(Location data for words and elements)
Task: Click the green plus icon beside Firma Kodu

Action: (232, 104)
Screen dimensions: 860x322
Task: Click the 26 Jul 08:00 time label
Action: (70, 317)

● **EXERCISE GOAL**
Pull out every line from all the records above and copy each one word for word.

● **FULL RESPONSE**
Task: Click the green plus icon beside Firma Kodu

Action: (232, 104)
Screen dimensions: 860x322
Task: Click the 26 Jul 08:00 time label
Action: (70, 317)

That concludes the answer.